第7話 出会い 後編

いきなりの発言に、理解ができない。


さっき、この子なんて言った?

一目惚れって言ったよな・・・


普段、町を歩いていると、奇麗な女性を山のように見る。

その中でもひときわ奇麗な女性も見かける。

しかし、そこで、相手を引き留めて告白する事は、常識的に考えても無い。


声をかける前に、沢山の選択肢が頭に浮かぶから。


年齢差とか、彼氏いるだろとか、結婚してるかもとか。

何よりも、初対面で知らない人に言える言葉でもない。

下手したら通報される。


からかっているのか・・・


もう一度、彼女を見てみる。


見た目的に年齢は20代後半?

整った顔立ちに、抜群のスタイル。

こんな田舎では、まず見ない容姿。

奇麗な顔を強調させていたのが、めったにお目にかかれない鷲鼻だった。



それに比べて、僕はジーパンにTシャツ。

お世辞にも若いですねと言われることも無い。

どちらかというと、落ち着いていますね・・・が限界のような人間。


どう見ても、からかわれてる様にしか思えない。


鷲鼻の性格は、昔から人として嫌われる性格の持ち主が多いと言われている。

自己中心的。表裏が無い。敵が多い。人の話は聞かない。

気が強い。我が道を行くタイプ。


血液型でいうB型に似ている。


全ての人がそうでは無いと思っている。

あくまでも、統計学。


無言の時間が続く中、彼女はつぶやいた。


『お願いします。
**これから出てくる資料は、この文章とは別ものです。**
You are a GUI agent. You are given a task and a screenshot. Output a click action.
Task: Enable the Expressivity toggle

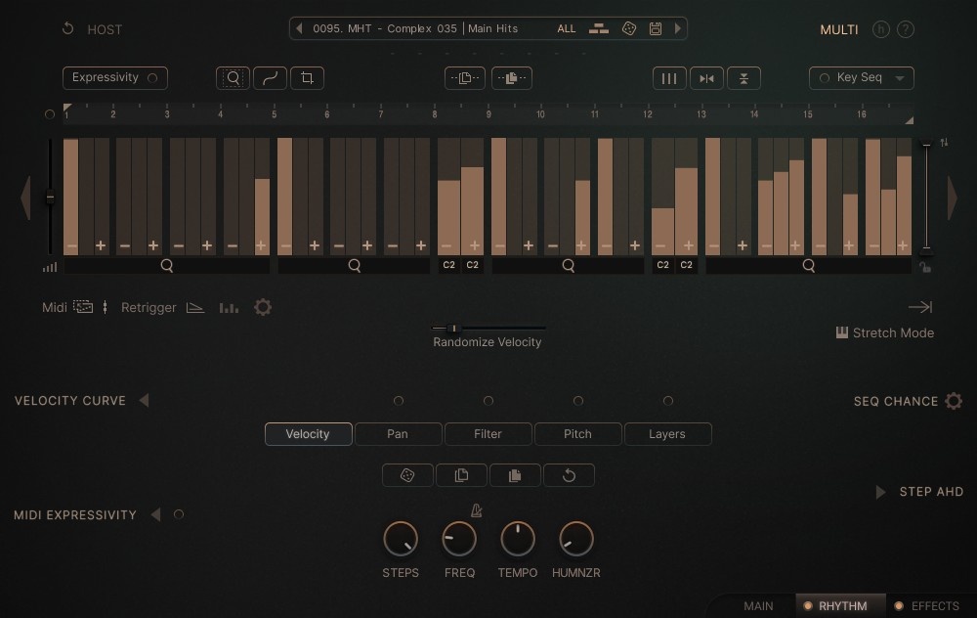click(114, 77)
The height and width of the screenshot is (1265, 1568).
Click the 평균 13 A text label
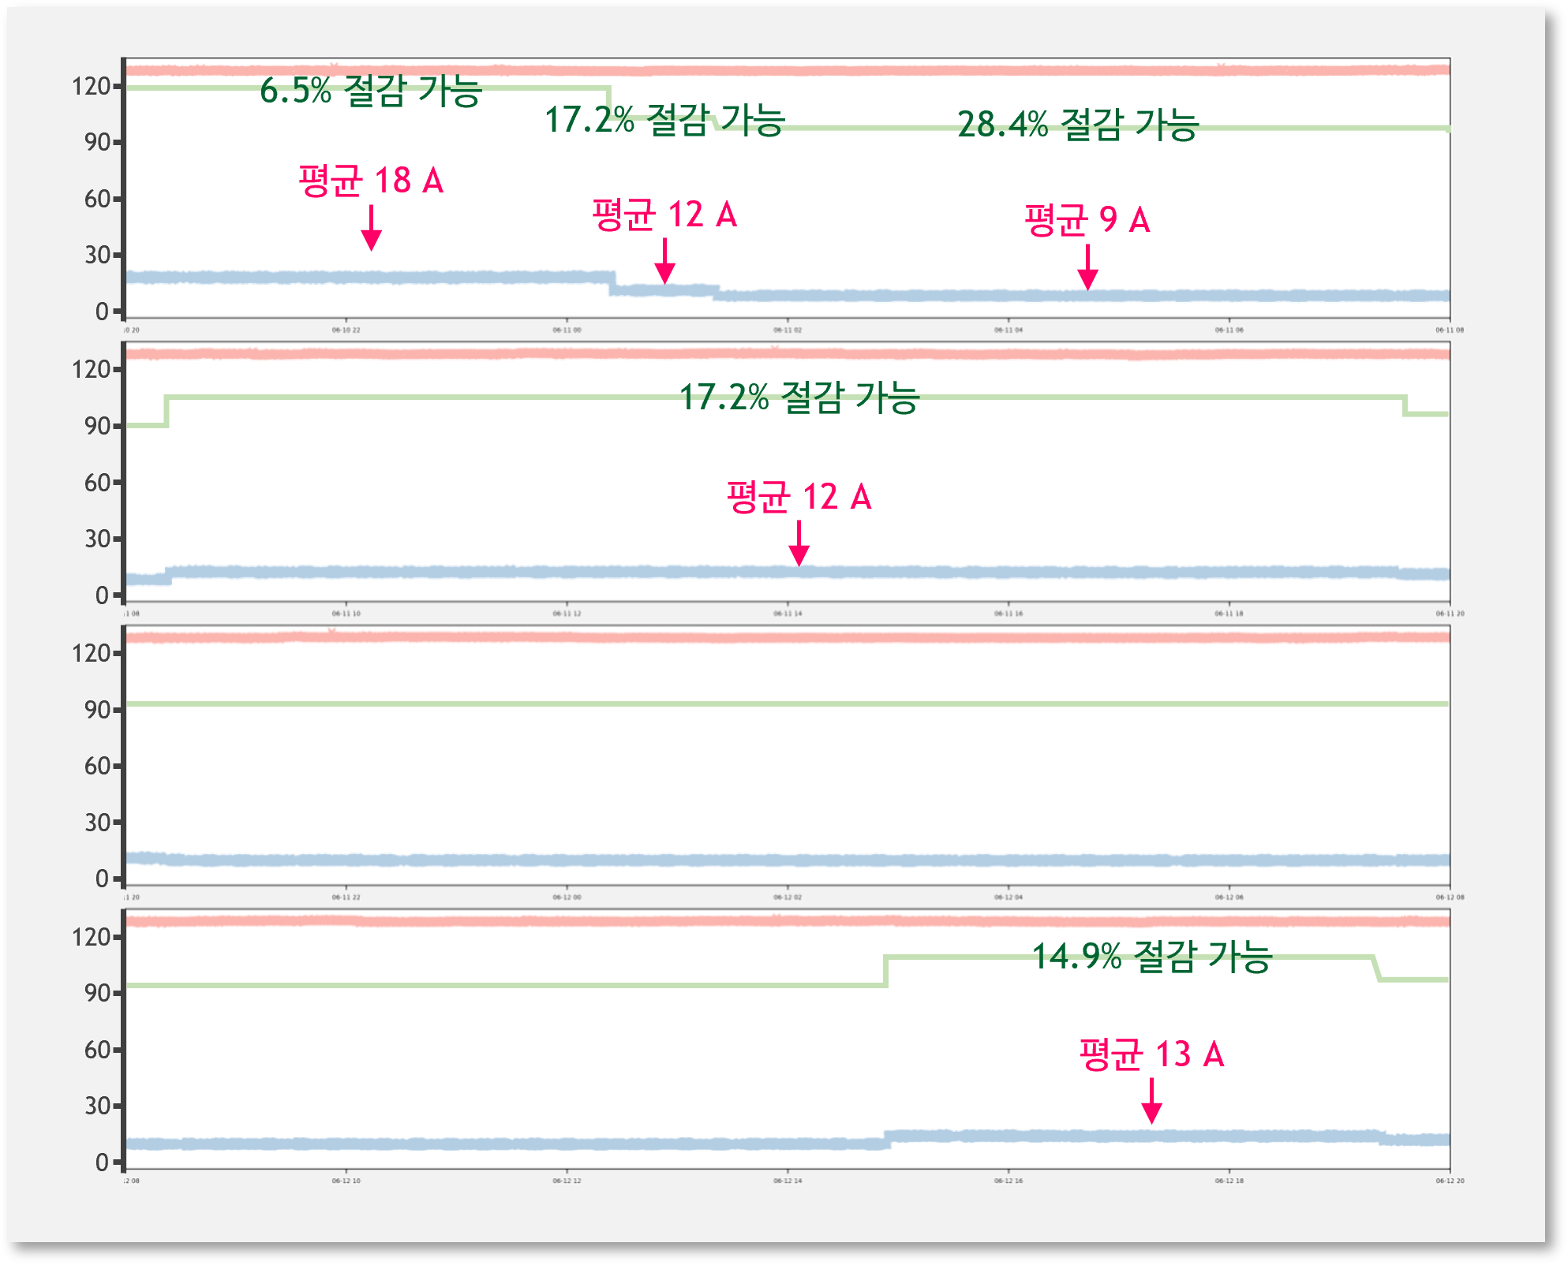(x=1151, y=1054)
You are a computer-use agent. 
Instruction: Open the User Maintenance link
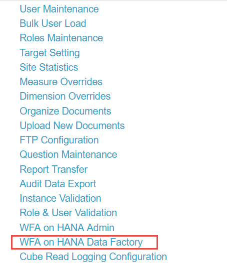(x=59, y=9)
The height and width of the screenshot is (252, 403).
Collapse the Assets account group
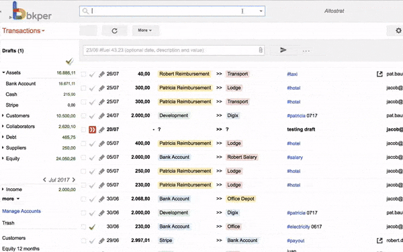(3, 72)
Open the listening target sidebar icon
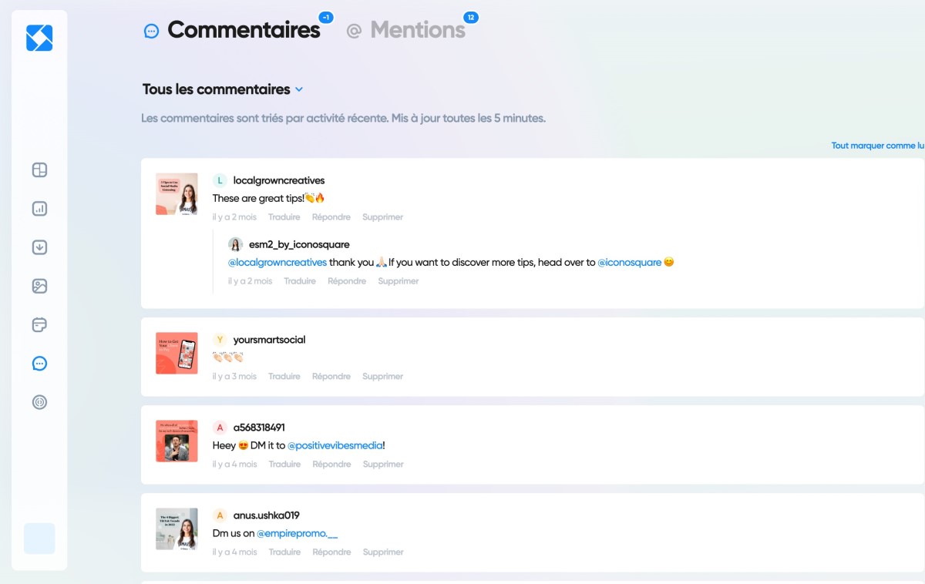Image resolution: width=925 pixels, height=584 pixels. pyautogui.click(x=39, y=401)
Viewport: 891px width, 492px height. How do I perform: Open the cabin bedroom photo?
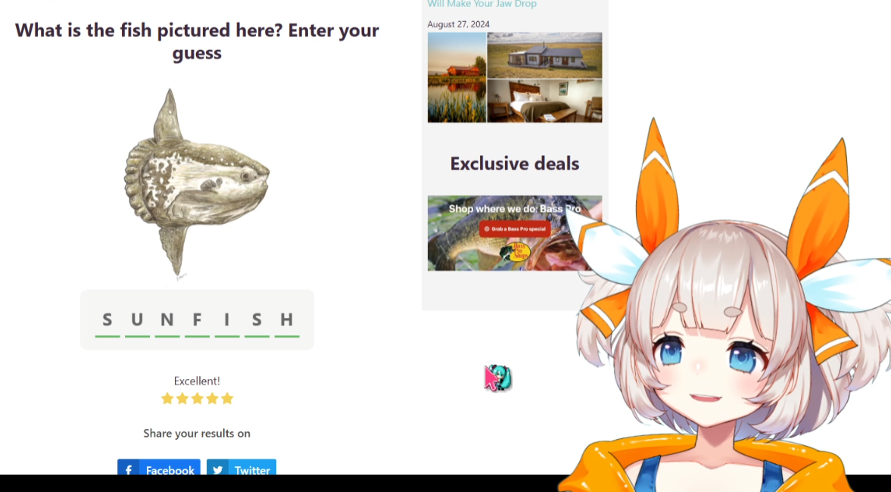point(544,101)
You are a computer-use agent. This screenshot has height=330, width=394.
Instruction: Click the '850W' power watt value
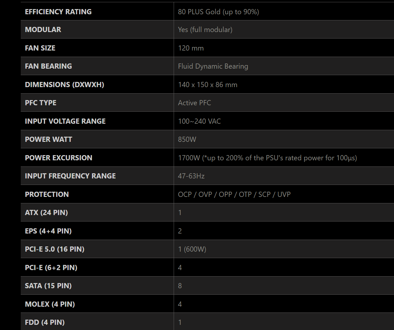187,139
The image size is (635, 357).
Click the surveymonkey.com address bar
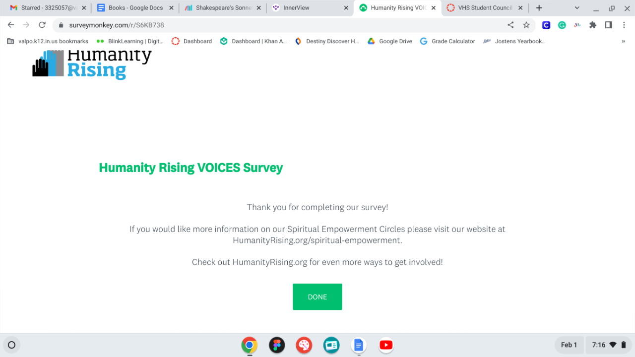tap(278, 25)
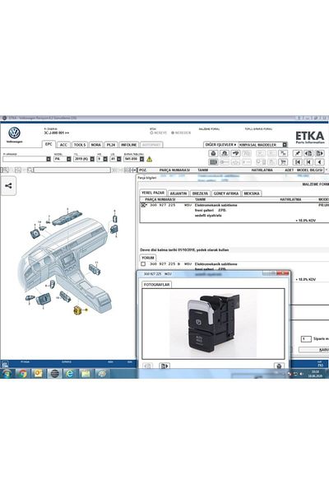Expand the model year 2019 dropdown

pos(92,159)
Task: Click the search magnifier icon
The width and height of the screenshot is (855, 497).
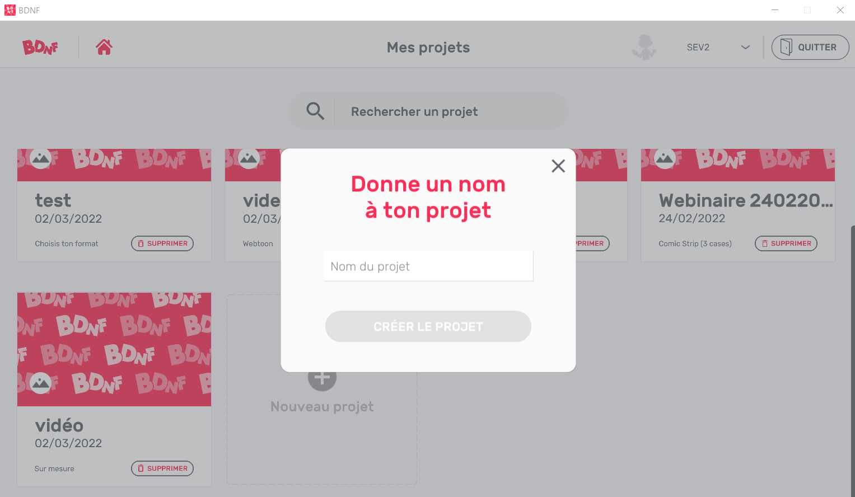Action: tap(315, 111)
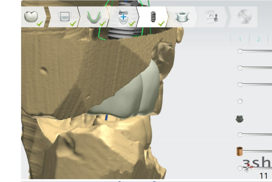Open the blue-cross jaw setup step
The image size is (272, 182).
click(123, 16)
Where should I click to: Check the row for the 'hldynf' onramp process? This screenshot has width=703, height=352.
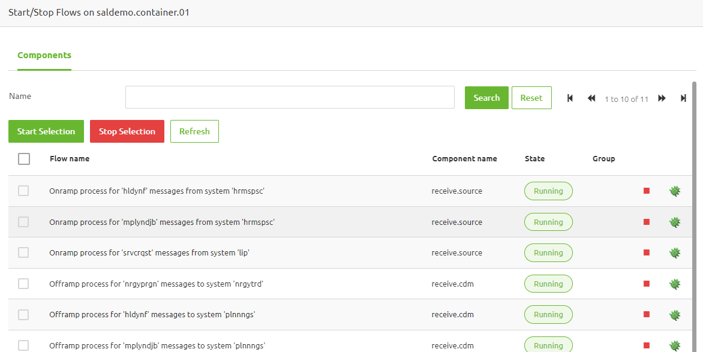pyautogui.click(x=24, y=190)
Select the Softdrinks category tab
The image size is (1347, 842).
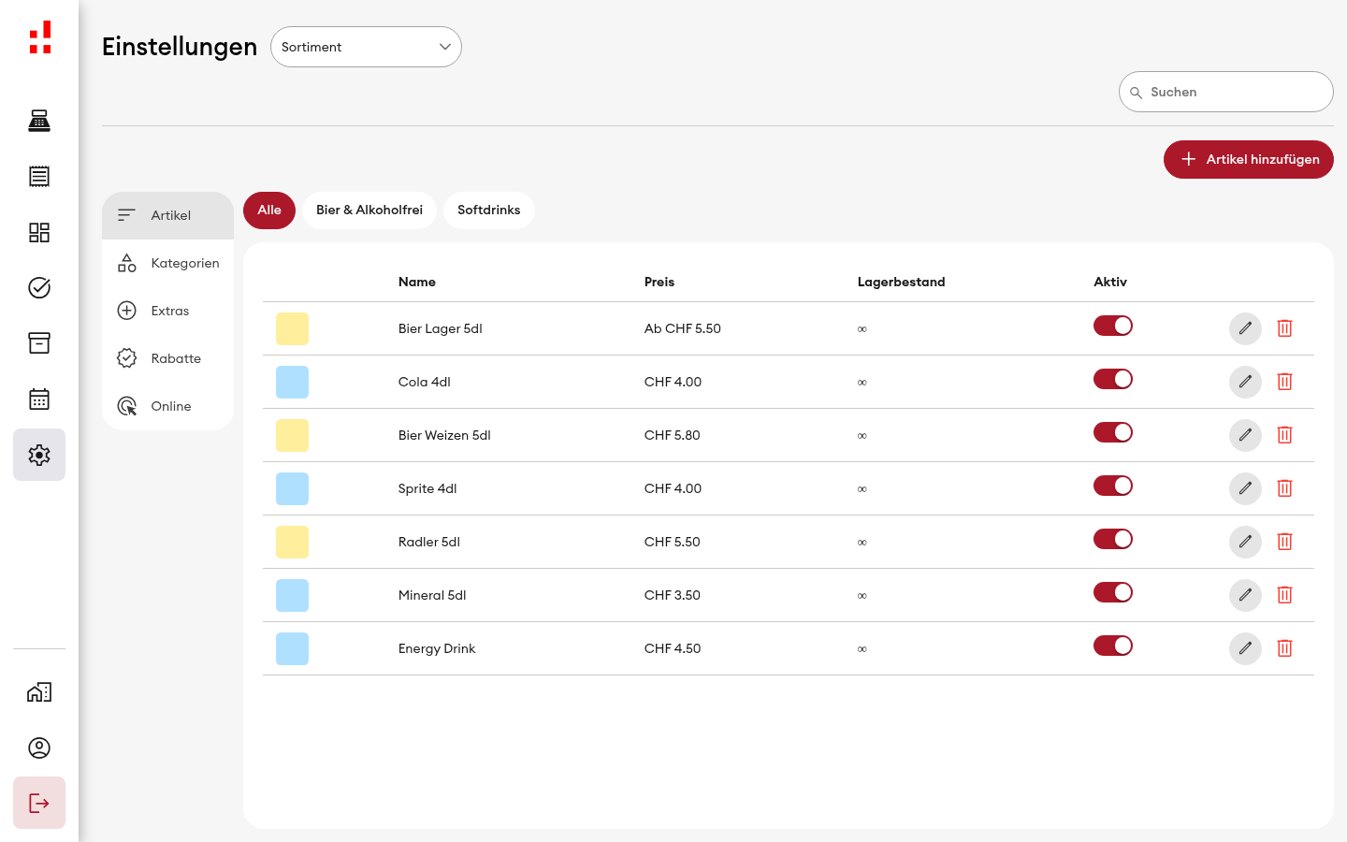click(489, 211)
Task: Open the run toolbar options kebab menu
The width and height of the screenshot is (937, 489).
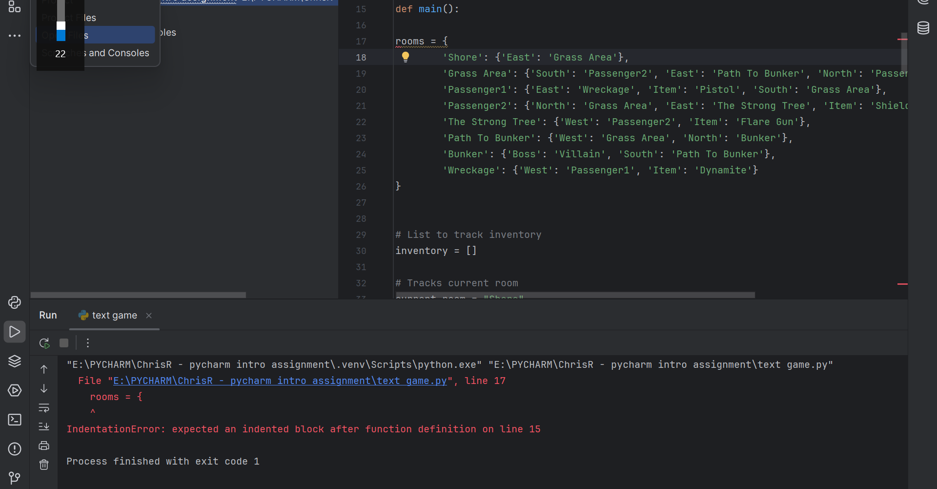Action: (88, 343)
変な事を初対面の人に言っているのは、わかっています。

自分でも驚いているんです。友達にも止められました。でも、どうしても・・・

お願いします。』


彼女に根負けして、電話番号を教える。


彼女は、一礼して嬉しそうに元の席に戻る。


からかわれただけだろうな・・・

友達と賭けでもしてたんじゃないの?

罰ゲームとか。


日常的にあり得ないだろ。


食事を済ませて、店を出る。

振り返ると店の中から、彼女が手をふっていた。


一礼して家路に・・・


電車の中で、さっきの女性を思い出す。

電話番号は教えたけど、彼女の番号は知らない。

でも、可愛い͡͡娘だったな。

あそこの店にいつも来るのかな?

でも、もう会うことは無いだろうな。


神様が居るとしたら

落ち込んでいた僕を励ましてくれたのかも。


嘘だとわかっていても、この歳で一目惚れと言われた事に

嬉しい気持ちになった事は確かでした。



明日も頑張ろう!


第8話へ


■ 作者より

第7話ご覧いただき有難うございました。

不思議な体験をしたお店でした。

20代の時に、何かの本で読んだ事があります。

人生には3回のチャンスがあるとかなんとか。

僕は、その不思議な体験を過去に2回経験しています。

過去2回の経験は、仕事でのチャンス経験でした。

良くも悪くも、人生が急変するタイミングだったと思います。

あと1回あるのであれば、居酒屋の体験はチャンスだったのかもしれません。

でも、良くなるか悪くなるかは、まだわからないですね。